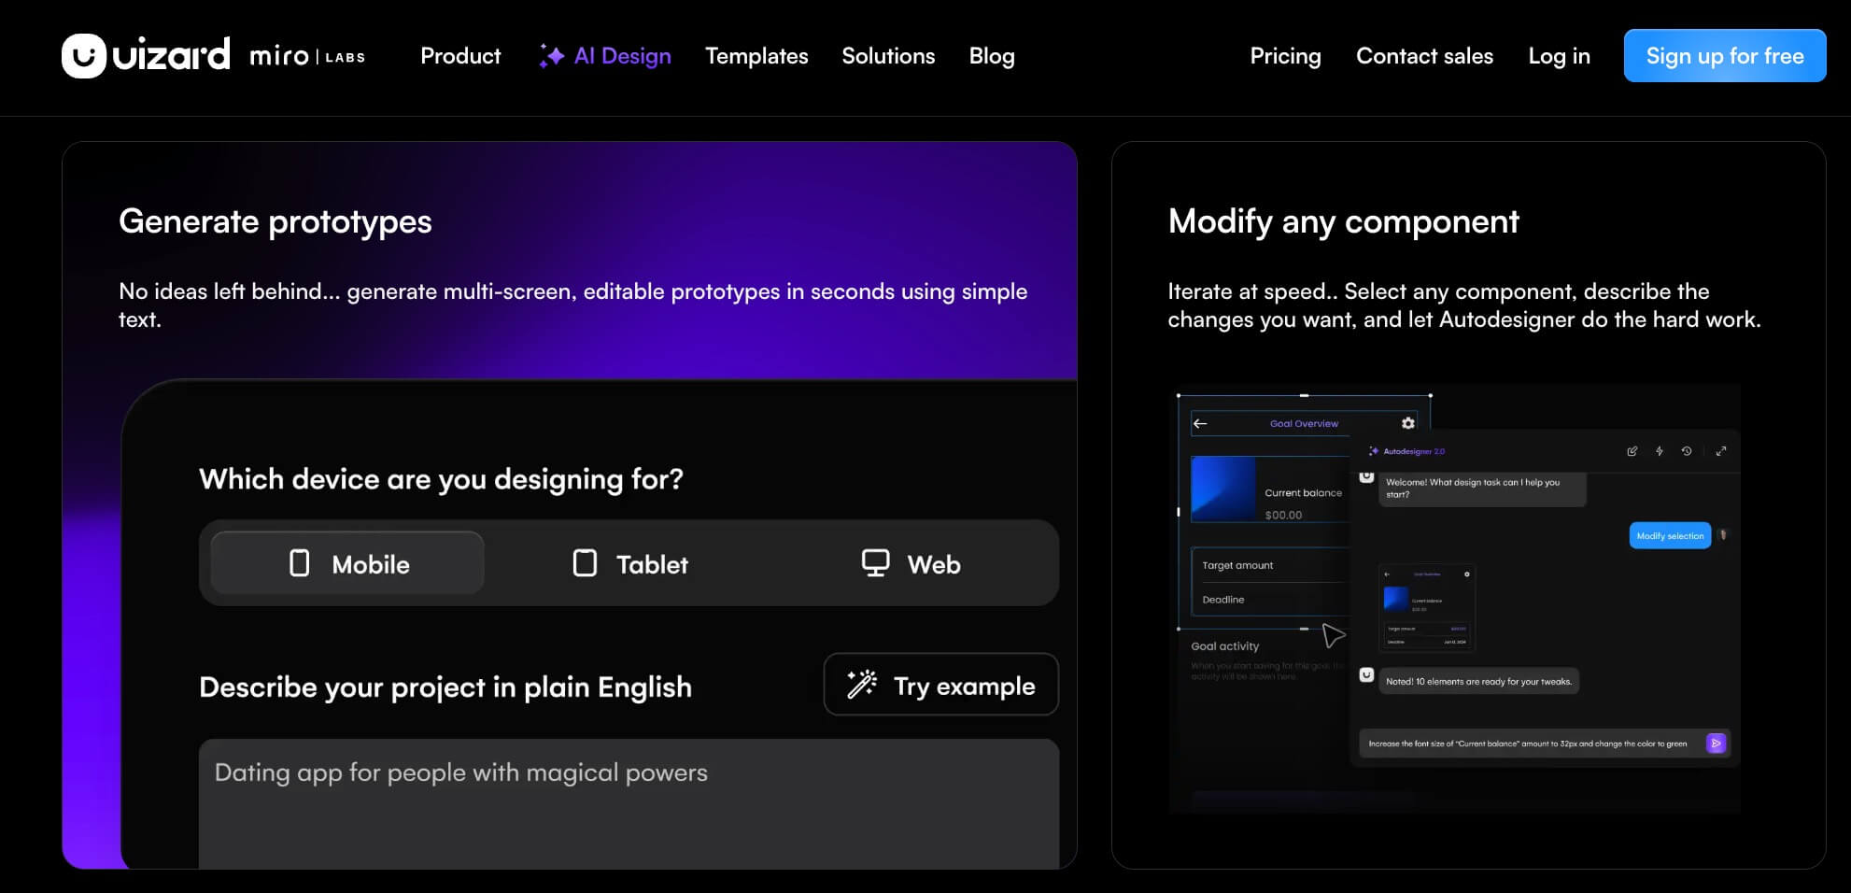Open the Product menu in navigation

tap(460, 56)
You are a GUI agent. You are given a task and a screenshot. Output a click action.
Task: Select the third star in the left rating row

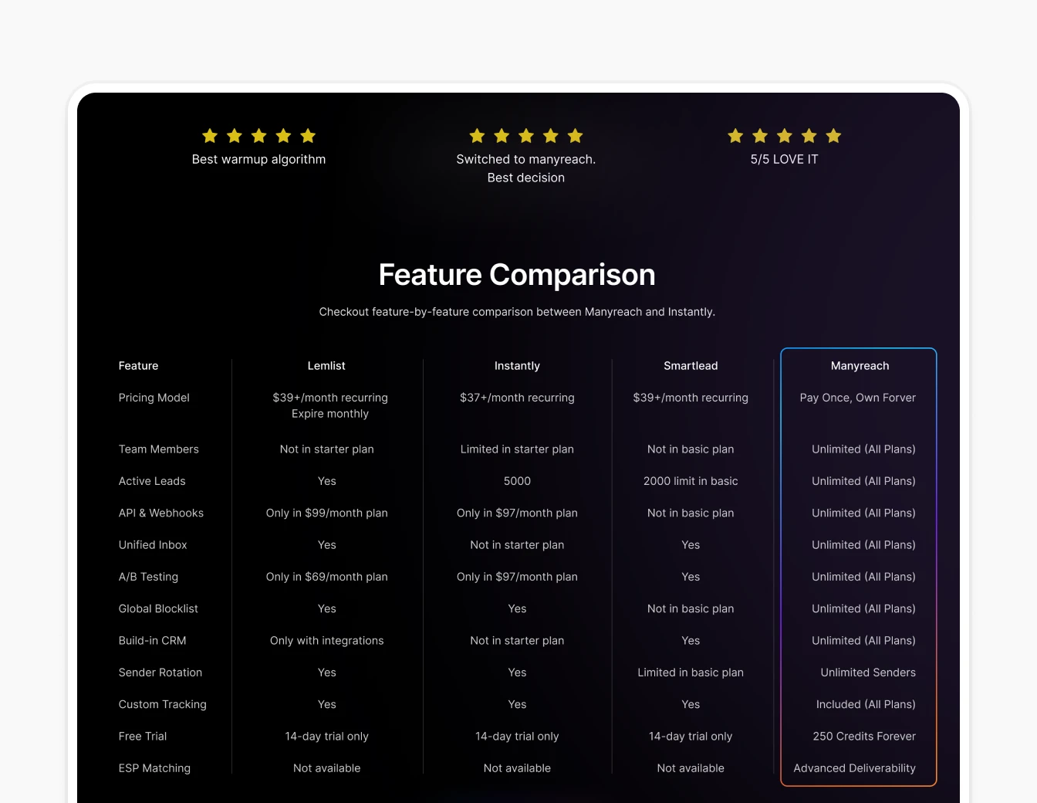click(x=258, y=136)
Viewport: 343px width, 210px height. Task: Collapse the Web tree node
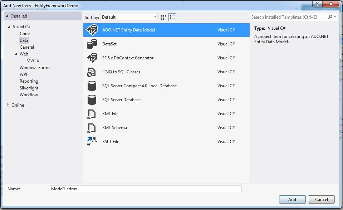[x=16, y=54]
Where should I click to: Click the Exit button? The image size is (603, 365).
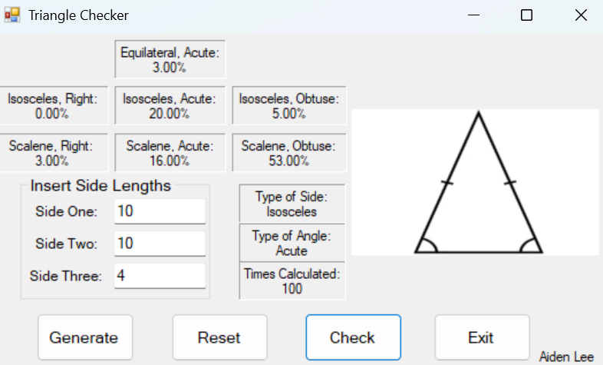pos(481,337)
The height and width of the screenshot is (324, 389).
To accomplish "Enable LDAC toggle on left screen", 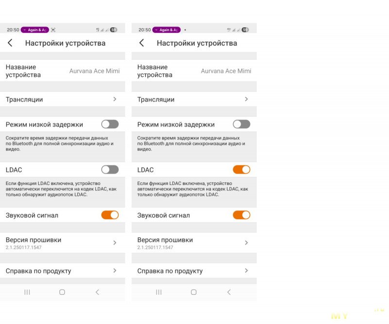I will click(x=110, y=170).
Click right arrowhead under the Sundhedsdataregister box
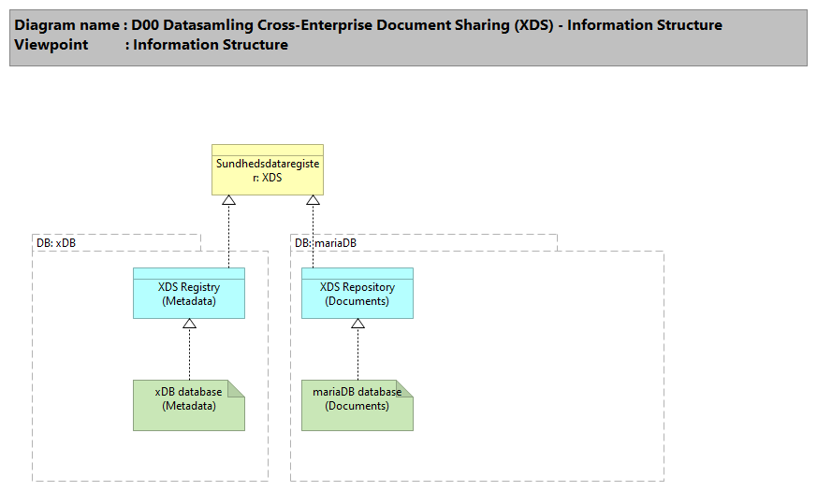Image resolution: width=817 pixels, height=491 pixels. (x=313, y=201)
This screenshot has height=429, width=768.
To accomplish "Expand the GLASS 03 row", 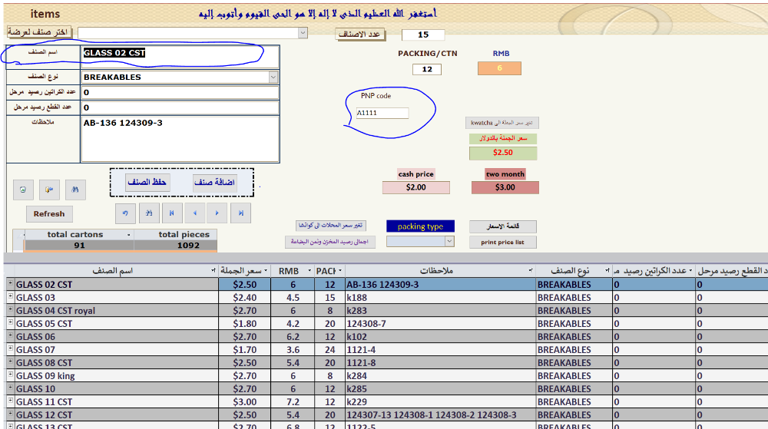I will click(11, 298).
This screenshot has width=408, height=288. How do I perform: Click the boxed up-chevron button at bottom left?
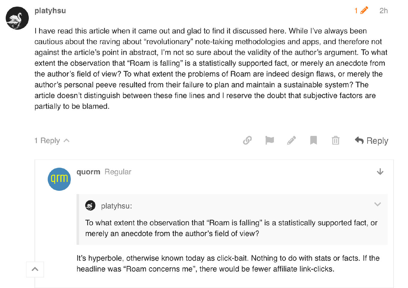[35, 269]
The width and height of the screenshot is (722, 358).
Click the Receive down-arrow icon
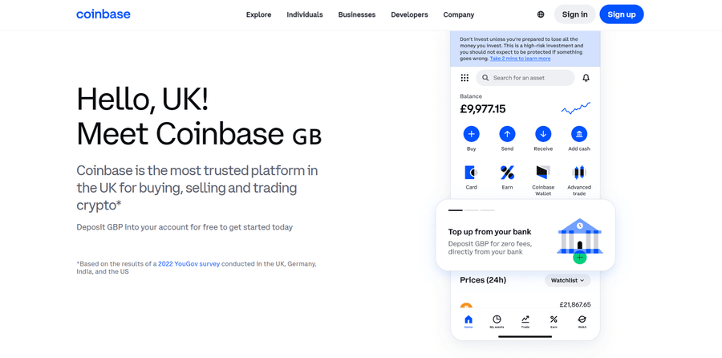click(x=543, y=134)
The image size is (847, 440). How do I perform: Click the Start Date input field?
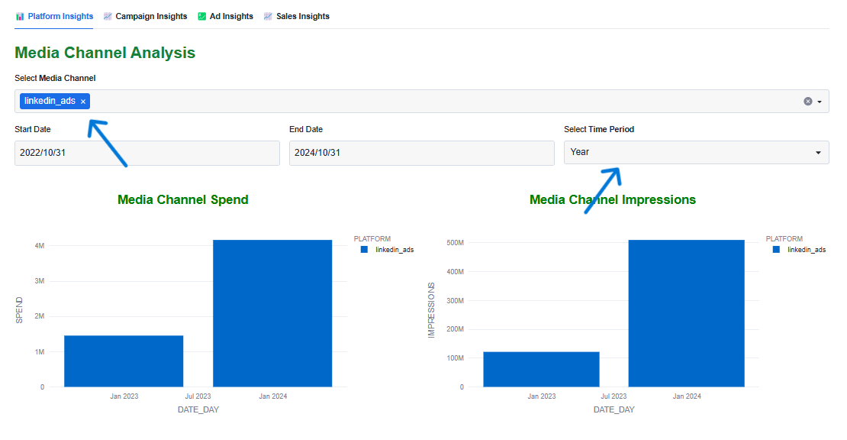pos(147,153)
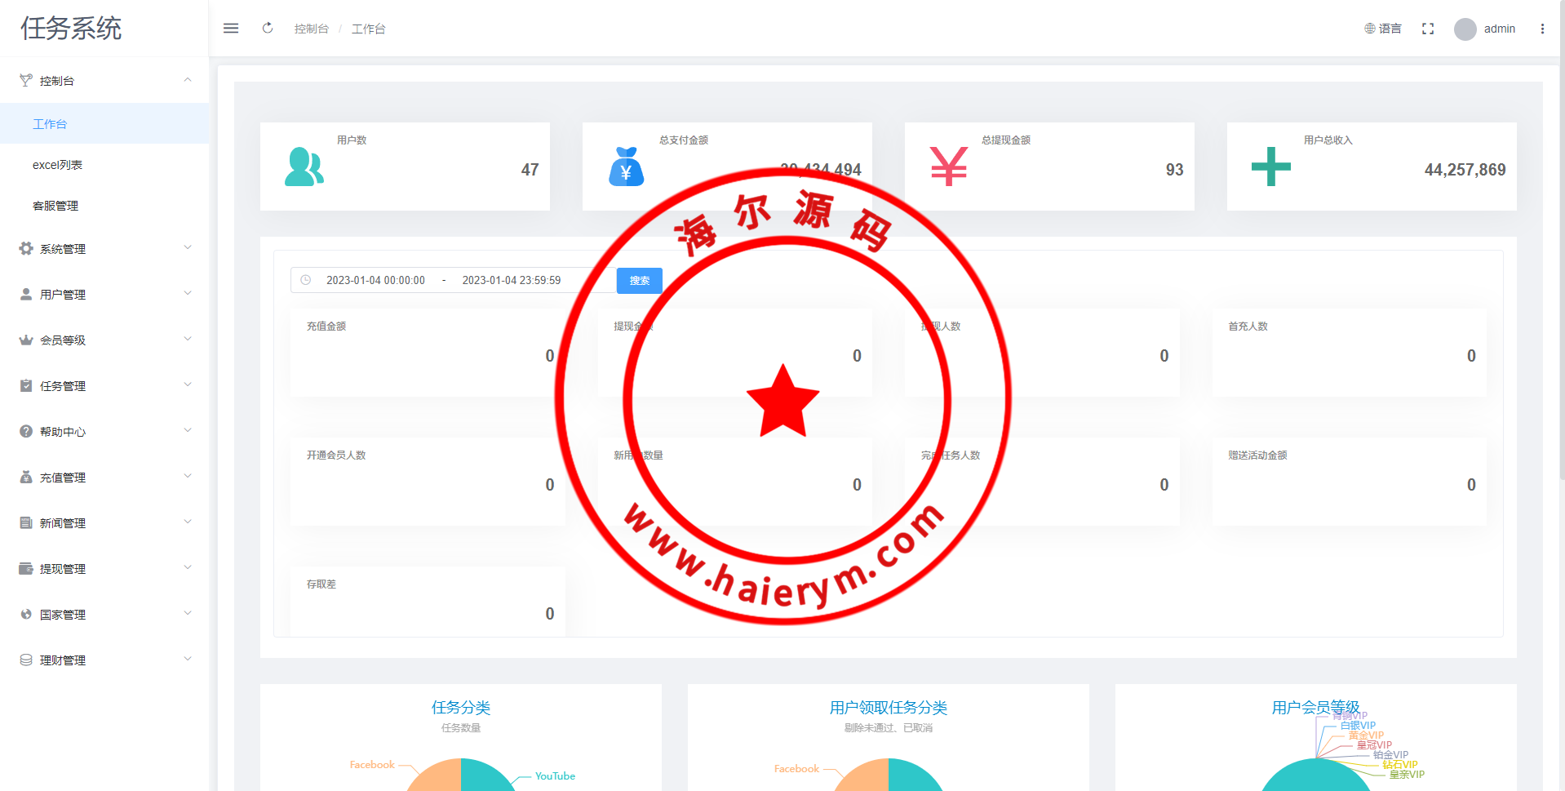Open the 客服管理 menu item
Screen dimensions: 1565x791
[x=55, y=206]
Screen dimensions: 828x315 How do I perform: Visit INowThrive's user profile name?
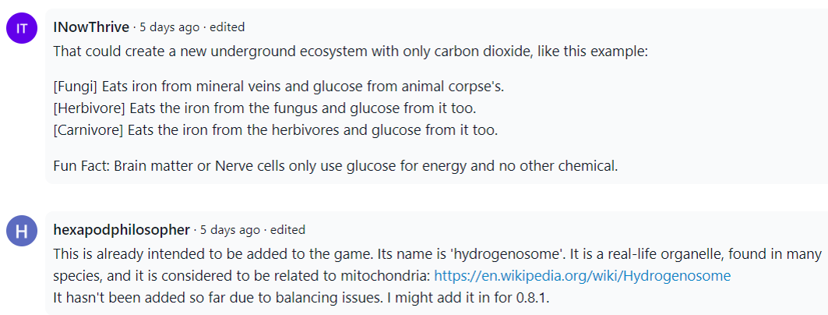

=====

▸ What the task requires:
Output nothing but the lines from the one containing "This screenshot has width=408, height=288." to the end of the listing, both ends included, reproduced exactly. Pictures stay out.

▸ Your response:
This screenshot has width=408, height=288. How do I perform: Click the boxed up-chevron button at bottom left?
[35, 269]
The width and height of the screenshot is (722, 358).
Click the Receive down-arrow icon
click(x=543, y=134)
The image size is (847, 440). How do I perform: Click the Start Date input field?
pos(147,153)
Open the 客服管理 menu item
Screen dimensions: 1565x791
[x=55, y=206]
Screen dimensions: 828x315 How do I perform: Visit INowThrive's user profile name?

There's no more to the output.